Pixel coordinate grounding data:
▶
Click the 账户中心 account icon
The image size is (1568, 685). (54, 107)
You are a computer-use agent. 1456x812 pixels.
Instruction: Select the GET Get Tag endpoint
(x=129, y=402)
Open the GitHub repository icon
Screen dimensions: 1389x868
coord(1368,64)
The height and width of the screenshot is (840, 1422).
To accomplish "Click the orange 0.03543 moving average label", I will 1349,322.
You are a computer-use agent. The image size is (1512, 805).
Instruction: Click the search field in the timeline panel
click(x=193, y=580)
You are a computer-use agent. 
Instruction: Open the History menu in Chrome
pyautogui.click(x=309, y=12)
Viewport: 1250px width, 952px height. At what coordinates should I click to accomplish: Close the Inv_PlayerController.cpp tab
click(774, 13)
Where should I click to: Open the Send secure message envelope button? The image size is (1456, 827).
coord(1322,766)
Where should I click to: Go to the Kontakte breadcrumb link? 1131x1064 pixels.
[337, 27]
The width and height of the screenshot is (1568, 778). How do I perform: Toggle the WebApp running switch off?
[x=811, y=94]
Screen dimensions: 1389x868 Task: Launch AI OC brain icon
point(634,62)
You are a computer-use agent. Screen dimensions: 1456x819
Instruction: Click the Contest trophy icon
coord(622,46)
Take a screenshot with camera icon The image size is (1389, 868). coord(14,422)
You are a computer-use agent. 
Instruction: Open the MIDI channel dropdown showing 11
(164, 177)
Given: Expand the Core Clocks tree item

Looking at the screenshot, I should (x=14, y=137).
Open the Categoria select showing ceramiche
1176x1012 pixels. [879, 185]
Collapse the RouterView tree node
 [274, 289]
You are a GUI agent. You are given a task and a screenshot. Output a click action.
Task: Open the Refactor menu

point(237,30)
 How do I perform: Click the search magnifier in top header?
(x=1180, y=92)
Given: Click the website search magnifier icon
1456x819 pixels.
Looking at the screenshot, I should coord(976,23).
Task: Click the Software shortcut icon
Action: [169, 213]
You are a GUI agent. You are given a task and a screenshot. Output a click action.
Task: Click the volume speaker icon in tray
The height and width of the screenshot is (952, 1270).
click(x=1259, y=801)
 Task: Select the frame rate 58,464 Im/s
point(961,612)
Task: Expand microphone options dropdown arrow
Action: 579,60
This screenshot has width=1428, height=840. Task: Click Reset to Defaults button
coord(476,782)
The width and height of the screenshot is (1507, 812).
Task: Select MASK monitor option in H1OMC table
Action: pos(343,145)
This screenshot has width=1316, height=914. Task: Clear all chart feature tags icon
◀
Instructions for the task:
Where a line of the records holds the word "computer", copy that line.

Answer space:
You are a computer-use agent. 1456x812 pixels.
You are a computer-use agent. The image size is (1512, 805).
You are a computer-use agent. 
You are a computer-use agent. Screen dimensions: 1456x819
You are a computer-use agent. 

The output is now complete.